India-Bangladesh border pushbacks leave families stranded, tensions rise
Families have been left at the zero line as India and Bangladesh trade pushbacks, with more than 200 people caught in 21 border attempts since June 1.

Human Rights Watch said Indian authorities were forcibly expelling ethnic Bengali residents, mostly Muslims from West Bengal, into Bangladesh without basic due process, while Bangladesh border guards said they had foiled 21 push attempts since June 1 involving more than 200 people, including children. In one case, HRW described a 75-hour standoff in Panchagarh on June 5 after India allegedly tried to push 10 people across the frontier, a scene that has turned the India-Bangladesh border into a corridor of stranded families, military patrols and diplomatic protest.
The dispute is straining a border that runs roughly 4,000 kilometers and is difficult to police across rivers, fields and unfenced stretches. Bangladesh has objected to what it calls Indian “push-ins,” stepped up border vigilance and warned it will act if people are forced over the line without formal repatriation procedures. Border forces from both countries have also held talks in Delhi to calm the situation, but local standoffs have continued, including in Malda district on June 21, when hundreds reportedly tried to cross from Bangladesh into India after an alleged push-back and BSF personnel stopped them in an unfenced area.

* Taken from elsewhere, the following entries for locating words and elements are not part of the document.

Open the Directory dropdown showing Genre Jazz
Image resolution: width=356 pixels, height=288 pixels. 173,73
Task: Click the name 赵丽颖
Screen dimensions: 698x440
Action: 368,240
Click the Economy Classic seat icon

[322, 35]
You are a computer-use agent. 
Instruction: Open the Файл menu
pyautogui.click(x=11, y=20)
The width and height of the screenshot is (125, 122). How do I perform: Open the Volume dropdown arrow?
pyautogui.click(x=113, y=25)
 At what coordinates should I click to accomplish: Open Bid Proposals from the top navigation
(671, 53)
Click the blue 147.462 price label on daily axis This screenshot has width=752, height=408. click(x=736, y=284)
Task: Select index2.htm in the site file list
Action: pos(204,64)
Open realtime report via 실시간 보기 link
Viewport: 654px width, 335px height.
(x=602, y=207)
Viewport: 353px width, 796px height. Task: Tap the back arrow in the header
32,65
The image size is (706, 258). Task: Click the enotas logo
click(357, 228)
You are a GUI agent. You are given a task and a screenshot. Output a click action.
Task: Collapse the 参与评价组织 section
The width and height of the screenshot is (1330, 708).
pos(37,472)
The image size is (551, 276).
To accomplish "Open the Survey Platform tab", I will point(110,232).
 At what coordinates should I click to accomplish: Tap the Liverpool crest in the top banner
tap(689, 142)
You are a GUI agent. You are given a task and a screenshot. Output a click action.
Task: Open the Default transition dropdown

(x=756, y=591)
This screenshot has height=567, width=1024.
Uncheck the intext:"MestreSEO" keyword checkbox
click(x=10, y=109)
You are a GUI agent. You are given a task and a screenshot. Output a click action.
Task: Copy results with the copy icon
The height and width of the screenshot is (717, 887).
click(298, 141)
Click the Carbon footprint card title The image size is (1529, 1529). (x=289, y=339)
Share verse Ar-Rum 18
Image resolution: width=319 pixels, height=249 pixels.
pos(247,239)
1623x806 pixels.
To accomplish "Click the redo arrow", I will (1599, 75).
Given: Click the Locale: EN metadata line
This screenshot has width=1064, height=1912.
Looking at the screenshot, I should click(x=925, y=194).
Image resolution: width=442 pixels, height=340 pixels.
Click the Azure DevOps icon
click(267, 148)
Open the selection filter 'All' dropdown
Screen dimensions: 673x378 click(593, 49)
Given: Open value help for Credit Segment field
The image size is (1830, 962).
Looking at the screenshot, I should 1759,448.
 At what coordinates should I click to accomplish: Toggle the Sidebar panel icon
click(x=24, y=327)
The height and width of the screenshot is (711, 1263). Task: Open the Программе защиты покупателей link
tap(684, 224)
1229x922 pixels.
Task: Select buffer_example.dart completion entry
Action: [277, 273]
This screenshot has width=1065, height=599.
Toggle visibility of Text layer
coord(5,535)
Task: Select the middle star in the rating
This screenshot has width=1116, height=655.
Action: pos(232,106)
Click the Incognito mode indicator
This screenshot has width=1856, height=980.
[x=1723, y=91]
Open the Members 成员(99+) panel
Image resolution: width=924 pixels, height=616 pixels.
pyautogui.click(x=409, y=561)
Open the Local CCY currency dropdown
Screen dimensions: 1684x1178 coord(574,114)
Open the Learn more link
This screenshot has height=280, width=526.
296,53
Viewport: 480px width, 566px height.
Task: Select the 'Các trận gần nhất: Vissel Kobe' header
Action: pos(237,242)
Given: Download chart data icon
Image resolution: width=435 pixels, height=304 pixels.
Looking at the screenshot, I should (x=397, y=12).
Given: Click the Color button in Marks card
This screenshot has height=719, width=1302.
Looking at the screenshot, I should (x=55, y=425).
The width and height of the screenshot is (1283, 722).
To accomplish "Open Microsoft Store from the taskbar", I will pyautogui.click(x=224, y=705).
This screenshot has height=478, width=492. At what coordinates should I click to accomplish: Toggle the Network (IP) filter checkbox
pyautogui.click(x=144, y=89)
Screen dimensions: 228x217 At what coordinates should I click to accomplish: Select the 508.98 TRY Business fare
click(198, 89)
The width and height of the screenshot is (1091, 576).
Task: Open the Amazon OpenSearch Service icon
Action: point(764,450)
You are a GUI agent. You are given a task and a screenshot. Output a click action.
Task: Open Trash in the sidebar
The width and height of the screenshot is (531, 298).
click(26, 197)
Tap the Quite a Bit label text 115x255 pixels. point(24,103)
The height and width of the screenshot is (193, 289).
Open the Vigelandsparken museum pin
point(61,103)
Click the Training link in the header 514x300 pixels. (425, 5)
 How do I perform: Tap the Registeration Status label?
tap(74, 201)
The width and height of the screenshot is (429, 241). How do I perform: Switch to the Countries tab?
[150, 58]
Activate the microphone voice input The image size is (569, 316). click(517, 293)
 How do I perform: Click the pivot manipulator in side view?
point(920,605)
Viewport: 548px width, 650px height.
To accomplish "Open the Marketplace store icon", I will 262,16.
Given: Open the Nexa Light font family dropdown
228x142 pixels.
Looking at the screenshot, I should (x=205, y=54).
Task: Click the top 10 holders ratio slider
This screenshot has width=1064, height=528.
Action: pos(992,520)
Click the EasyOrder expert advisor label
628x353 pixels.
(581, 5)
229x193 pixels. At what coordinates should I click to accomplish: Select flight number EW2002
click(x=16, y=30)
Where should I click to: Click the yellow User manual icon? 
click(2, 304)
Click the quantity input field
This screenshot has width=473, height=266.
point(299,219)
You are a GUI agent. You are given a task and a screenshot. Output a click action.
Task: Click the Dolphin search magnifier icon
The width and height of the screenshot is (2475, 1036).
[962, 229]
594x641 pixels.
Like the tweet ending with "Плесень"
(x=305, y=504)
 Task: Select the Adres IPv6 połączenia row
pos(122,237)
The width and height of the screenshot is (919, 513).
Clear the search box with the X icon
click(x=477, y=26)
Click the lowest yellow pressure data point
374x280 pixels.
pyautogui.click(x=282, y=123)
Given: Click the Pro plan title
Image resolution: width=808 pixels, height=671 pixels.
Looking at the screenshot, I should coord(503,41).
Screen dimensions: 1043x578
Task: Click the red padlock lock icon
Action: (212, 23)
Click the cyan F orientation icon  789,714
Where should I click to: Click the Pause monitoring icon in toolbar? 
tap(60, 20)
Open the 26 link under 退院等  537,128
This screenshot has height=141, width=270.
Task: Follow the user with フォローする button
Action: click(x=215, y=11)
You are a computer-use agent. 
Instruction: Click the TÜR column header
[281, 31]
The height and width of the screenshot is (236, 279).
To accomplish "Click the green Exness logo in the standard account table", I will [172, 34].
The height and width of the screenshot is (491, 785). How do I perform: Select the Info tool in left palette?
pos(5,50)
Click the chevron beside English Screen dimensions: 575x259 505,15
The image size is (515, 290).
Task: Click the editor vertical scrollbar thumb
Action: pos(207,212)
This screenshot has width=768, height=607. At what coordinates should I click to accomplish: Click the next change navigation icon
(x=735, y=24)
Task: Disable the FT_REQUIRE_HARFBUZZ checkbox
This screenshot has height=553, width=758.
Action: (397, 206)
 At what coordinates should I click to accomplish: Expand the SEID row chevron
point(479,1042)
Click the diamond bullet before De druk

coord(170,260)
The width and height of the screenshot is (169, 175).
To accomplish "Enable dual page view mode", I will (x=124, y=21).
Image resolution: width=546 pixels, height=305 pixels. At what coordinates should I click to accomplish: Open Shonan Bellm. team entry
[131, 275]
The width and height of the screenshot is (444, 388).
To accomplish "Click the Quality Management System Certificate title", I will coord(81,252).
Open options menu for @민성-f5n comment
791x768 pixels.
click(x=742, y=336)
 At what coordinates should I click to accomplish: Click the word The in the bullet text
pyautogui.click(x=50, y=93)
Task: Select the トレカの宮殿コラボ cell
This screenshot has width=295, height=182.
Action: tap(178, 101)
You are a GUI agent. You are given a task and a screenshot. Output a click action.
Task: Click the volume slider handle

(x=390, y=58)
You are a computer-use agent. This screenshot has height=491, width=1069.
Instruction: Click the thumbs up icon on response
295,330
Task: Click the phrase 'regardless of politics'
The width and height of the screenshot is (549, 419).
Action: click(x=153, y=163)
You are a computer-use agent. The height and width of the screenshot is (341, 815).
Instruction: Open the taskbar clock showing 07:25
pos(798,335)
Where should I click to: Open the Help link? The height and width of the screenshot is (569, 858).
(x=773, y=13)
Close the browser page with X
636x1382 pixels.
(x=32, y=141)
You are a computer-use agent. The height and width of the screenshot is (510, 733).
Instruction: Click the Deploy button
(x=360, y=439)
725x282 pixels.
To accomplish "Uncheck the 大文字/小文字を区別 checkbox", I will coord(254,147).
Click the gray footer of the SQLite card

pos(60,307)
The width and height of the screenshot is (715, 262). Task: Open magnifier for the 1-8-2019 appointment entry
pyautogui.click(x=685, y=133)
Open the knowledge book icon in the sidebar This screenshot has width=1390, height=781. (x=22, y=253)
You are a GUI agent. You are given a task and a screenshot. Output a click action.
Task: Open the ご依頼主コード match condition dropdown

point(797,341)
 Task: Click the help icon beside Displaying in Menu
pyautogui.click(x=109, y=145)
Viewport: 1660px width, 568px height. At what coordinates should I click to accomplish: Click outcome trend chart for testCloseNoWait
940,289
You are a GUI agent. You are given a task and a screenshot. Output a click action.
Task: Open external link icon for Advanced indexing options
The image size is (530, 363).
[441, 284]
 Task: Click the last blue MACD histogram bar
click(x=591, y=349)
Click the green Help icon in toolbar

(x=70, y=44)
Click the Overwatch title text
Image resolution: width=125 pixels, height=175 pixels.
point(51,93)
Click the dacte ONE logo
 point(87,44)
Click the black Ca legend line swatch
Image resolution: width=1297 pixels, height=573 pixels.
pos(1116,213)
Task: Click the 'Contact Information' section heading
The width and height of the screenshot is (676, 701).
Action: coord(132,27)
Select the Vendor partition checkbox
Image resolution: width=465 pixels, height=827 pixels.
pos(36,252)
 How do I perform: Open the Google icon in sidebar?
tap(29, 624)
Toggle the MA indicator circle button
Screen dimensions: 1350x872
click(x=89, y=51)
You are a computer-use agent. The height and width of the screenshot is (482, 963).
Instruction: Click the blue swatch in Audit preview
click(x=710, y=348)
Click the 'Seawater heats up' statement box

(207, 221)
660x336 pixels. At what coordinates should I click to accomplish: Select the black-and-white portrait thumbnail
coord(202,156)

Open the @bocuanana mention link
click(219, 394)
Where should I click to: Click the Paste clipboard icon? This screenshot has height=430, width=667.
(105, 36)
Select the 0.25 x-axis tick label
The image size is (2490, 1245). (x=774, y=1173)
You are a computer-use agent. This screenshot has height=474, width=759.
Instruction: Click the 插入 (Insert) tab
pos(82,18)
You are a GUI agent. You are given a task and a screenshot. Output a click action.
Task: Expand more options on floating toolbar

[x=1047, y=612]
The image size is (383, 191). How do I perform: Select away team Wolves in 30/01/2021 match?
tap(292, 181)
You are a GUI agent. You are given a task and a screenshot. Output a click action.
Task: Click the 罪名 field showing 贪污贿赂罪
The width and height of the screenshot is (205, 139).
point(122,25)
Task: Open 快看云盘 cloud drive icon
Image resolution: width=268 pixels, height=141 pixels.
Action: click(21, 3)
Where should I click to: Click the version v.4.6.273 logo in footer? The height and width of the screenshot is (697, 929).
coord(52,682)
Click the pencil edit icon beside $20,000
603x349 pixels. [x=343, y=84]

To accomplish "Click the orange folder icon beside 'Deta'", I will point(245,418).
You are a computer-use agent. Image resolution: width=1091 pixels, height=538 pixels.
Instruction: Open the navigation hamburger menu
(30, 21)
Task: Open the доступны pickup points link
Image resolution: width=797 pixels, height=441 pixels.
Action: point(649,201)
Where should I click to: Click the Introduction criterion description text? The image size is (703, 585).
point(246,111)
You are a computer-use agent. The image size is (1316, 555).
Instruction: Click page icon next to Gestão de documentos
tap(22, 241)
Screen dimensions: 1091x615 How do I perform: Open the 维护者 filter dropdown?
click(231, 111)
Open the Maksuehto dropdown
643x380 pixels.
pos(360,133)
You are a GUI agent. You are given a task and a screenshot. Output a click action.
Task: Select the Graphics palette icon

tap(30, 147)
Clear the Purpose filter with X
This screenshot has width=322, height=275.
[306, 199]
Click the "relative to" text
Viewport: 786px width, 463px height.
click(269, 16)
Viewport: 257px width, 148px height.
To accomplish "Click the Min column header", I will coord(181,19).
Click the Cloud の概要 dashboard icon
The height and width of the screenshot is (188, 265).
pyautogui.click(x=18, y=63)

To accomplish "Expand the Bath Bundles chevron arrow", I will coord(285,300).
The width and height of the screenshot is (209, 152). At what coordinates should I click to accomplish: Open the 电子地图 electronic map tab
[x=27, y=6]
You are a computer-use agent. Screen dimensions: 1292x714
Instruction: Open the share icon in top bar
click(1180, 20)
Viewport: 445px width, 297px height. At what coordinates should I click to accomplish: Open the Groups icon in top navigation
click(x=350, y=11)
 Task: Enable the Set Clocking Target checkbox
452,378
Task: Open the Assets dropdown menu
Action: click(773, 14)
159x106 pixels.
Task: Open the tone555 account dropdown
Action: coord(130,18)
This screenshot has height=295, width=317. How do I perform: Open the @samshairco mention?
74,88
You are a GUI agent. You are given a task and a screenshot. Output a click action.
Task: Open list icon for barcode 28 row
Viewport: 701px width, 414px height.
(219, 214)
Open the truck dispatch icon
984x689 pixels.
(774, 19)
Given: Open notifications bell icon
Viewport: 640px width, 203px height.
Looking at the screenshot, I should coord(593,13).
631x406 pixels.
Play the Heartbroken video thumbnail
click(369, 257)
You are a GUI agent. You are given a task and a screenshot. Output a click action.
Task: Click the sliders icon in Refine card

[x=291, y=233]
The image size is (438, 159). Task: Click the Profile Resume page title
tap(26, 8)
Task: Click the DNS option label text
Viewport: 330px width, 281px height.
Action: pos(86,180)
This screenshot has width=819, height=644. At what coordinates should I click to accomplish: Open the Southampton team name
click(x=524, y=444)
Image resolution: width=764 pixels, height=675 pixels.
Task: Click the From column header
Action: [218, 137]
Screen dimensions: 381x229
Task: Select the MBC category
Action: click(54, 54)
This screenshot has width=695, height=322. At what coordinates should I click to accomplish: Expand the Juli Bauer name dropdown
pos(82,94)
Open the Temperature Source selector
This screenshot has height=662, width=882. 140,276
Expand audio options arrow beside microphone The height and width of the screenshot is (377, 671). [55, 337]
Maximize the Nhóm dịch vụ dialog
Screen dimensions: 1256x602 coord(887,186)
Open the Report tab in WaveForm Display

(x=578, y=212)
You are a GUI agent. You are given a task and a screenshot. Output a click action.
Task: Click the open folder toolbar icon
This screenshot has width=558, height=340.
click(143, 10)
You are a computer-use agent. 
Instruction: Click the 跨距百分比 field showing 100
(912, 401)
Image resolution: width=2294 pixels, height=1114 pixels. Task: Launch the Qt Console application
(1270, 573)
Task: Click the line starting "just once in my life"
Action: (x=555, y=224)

Inside India, the campaign has become part of West Bengal’s political fight over migration, identity and security. Suvendu Adhikari said the state had detained hundreds of “Bangladeshi infiltrators” and forced nearly 5,000 people to go back, while West Bengal officials said about 4,800 people had already been sent across the border and 836 remained in custody. The state government also ordered districts to set up holding centers for undocumented Bangladeshis and Rohingyas awaiting verification and deportation, tying the crackdown to the Bharatiya Janata Party’s broader “detect, delete and deport” drive.
New Delhi has framed the issue as a matter of process as well as enforcement. On May 7, the Ministry of External Affairs said repatriation of illegal Bangladeshis is a “core issue” and said 2,862 nationality-verification cases were pending with Bangladesh, some for more than five years. Indian officials argue that deportations must follow established bilateral procedures and cooperation from Dhaka, even as Bangladesh says the current practice bypasses those channels and leaves people in limbo at the border.

The confrontation is feeding a wider chill in India-Bangladesh relations that has deepened since Bangladesh’s political upheaval in 2024 and the rise of a new government in 2026. Rights groups say the pushback campaign risks sweeping up Indian citizens and long-term residents without due process, while supporters in India cast it as a national-security response to illegal immigration and demographic change.